* TASK OBJECTIVE
The required output is the lines below from the line containing "This screenshot has width=1316, height=901." to the line containing "Task: Open the WLANs menu", inclusive, retyped exactly. No other lines belong in it.

· · · · ·

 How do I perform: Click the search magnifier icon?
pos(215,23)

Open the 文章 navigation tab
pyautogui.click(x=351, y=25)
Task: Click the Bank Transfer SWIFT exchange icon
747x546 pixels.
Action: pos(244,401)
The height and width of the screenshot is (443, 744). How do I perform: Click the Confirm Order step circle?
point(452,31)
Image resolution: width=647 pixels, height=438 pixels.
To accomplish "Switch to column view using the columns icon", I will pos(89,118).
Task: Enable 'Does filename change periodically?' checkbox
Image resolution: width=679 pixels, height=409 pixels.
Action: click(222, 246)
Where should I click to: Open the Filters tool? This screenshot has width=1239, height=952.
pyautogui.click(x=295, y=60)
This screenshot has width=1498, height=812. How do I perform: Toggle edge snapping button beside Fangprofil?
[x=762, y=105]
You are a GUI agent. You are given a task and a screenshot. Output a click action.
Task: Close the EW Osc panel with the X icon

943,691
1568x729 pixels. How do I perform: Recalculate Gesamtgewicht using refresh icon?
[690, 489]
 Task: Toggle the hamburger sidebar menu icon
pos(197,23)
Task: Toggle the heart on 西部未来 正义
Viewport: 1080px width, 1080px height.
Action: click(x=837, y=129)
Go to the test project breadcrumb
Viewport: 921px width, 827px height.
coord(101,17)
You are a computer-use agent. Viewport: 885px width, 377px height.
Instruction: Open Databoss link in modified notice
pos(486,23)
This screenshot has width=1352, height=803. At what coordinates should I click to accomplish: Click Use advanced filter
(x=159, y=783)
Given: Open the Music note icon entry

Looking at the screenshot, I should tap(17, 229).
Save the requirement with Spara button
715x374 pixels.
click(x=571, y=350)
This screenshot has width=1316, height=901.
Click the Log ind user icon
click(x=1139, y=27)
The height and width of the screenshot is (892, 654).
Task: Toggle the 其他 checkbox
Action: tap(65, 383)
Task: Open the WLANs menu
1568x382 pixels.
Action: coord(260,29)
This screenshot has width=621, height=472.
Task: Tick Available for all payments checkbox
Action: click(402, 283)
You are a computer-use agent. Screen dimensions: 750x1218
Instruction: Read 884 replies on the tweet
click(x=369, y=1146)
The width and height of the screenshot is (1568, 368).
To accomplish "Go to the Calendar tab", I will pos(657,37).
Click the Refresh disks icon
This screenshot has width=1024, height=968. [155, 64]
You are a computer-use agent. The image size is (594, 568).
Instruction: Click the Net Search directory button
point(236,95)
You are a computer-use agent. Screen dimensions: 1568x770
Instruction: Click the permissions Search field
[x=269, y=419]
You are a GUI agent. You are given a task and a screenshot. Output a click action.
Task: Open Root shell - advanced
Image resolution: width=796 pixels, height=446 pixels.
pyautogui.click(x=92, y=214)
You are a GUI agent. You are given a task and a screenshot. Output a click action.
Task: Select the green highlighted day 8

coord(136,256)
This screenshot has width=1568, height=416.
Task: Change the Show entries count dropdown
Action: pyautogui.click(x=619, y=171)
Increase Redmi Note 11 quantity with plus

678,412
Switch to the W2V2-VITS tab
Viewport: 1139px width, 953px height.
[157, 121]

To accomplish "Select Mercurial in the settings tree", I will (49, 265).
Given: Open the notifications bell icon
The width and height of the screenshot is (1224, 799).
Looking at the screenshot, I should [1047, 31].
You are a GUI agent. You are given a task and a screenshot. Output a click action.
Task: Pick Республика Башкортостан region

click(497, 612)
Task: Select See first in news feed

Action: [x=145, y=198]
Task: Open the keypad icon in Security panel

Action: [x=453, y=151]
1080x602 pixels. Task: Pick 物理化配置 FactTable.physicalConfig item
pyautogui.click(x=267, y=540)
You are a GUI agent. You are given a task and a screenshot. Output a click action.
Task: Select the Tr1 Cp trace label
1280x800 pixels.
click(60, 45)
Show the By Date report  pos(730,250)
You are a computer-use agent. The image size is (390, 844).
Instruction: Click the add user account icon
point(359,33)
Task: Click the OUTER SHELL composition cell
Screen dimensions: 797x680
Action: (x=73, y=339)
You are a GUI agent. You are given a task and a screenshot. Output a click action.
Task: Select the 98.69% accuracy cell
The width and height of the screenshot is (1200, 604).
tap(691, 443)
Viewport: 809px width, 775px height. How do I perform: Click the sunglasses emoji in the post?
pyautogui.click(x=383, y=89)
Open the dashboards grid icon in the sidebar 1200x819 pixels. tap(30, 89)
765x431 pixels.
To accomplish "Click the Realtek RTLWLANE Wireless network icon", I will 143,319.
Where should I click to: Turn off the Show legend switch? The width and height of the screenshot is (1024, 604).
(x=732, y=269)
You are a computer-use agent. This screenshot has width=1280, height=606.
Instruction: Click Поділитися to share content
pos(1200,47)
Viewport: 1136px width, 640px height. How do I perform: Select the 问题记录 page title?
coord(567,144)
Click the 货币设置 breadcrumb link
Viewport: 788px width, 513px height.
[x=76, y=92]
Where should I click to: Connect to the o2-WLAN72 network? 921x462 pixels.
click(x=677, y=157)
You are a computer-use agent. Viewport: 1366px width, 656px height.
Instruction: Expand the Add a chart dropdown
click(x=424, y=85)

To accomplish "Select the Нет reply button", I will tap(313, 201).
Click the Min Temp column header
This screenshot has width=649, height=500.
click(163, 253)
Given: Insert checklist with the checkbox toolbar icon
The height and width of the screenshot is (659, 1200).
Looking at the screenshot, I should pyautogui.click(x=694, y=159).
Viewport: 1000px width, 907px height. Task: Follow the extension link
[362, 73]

· · · · ·

* WRITTEN SOLUTION
This screenshot has width=1316, height=901.
Click the Log ind user icon
click(x=1139, y=27)
The height and width of the screenshot is (892, 654).
Task: Toggle the 其他 checkbox
Action: tap(65, 383)
Task: Open the WLANs menu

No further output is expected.